Extracted records:
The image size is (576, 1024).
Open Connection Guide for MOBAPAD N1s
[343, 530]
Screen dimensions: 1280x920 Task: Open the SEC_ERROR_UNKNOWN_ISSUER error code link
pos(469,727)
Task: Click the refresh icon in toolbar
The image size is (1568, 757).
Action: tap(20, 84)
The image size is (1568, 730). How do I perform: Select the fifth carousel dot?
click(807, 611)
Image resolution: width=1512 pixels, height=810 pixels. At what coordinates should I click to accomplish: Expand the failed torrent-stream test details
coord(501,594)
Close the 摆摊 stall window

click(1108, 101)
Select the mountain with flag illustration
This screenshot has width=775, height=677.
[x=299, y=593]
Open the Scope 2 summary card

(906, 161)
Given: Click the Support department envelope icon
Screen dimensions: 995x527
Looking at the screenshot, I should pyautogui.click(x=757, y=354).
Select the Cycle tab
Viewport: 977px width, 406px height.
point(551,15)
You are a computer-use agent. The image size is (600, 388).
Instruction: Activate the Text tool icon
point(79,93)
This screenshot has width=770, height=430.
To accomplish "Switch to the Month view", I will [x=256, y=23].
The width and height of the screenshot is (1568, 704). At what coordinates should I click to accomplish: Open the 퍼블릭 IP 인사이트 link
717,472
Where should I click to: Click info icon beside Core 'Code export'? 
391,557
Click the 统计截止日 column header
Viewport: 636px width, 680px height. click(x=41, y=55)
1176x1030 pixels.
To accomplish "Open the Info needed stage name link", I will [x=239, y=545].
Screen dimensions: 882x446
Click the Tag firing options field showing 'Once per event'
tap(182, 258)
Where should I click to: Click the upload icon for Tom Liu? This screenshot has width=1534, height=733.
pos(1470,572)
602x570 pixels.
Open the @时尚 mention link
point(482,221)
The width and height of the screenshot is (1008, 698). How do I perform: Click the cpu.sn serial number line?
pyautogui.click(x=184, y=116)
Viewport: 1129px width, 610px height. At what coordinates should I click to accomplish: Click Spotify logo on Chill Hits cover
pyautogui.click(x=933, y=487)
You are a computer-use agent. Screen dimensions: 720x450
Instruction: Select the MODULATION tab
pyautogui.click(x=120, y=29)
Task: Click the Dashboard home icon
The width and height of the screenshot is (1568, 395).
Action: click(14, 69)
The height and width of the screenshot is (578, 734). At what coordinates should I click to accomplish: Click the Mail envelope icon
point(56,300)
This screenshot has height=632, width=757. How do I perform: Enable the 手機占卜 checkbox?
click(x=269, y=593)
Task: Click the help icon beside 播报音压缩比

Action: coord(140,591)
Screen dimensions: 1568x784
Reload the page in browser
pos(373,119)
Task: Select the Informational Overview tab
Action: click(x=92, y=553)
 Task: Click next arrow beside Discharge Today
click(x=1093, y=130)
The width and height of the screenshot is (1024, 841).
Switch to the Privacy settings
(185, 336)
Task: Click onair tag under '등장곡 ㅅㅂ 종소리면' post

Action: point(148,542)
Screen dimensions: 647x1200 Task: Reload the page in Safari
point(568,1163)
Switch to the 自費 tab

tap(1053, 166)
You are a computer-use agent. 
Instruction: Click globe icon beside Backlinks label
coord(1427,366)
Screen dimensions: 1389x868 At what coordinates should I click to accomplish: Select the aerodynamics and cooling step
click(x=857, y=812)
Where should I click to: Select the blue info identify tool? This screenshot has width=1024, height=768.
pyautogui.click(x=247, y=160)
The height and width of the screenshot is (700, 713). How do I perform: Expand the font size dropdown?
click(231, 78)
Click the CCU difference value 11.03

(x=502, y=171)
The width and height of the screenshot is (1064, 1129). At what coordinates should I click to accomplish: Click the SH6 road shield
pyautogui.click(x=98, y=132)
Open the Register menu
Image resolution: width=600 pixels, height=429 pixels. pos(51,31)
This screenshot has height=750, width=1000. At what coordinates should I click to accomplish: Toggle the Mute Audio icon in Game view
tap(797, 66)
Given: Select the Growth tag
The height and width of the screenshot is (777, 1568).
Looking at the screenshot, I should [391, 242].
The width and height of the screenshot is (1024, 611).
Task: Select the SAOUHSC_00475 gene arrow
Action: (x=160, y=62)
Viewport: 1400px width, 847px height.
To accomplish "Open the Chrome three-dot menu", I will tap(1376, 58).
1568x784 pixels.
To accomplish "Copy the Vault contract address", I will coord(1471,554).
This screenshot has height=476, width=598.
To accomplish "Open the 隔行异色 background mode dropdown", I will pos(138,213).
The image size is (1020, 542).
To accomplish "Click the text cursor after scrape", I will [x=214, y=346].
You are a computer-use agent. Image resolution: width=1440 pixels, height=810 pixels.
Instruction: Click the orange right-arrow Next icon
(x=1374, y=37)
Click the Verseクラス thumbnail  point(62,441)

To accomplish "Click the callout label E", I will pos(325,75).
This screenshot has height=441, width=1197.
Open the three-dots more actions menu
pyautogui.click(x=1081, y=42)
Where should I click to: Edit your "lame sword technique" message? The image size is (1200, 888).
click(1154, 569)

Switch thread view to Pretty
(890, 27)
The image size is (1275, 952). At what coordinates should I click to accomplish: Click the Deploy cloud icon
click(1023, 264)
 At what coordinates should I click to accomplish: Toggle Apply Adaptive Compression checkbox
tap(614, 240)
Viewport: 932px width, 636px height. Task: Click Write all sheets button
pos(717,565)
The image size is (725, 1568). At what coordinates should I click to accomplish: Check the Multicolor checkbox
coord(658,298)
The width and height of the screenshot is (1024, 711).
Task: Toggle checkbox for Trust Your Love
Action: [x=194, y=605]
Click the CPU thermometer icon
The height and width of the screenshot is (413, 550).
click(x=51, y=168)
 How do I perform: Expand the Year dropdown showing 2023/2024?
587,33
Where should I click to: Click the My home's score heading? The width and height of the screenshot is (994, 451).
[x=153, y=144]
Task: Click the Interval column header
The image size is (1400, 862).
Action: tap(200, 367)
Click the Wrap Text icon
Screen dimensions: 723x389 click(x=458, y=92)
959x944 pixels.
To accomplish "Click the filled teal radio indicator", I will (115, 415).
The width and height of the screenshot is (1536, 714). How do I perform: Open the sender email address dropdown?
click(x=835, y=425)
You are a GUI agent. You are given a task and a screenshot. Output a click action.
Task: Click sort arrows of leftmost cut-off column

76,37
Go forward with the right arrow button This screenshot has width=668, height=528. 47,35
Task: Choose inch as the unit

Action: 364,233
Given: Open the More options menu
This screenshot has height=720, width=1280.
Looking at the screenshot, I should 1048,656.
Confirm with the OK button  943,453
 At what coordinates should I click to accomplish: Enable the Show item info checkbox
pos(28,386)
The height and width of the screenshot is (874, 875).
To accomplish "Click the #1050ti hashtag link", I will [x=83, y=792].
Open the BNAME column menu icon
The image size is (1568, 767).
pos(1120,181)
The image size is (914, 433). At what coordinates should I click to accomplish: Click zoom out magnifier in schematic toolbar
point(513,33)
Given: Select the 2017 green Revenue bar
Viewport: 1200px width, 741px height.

• **WHAT YOU ARE ASKED TO DO**: Where does the word "computer" occur in the records? Return every line that holds it.

• **SOLUTION FOR THIS PROBLEM**:
You are a computer-use agent. The image size is (600, 388).
You are a computer-use agent. Screen dimensions: 720x450
You are a computer-use agent. 
You are a computer-use agent. Image resolution: width=1440 pixels, height=810 pixels.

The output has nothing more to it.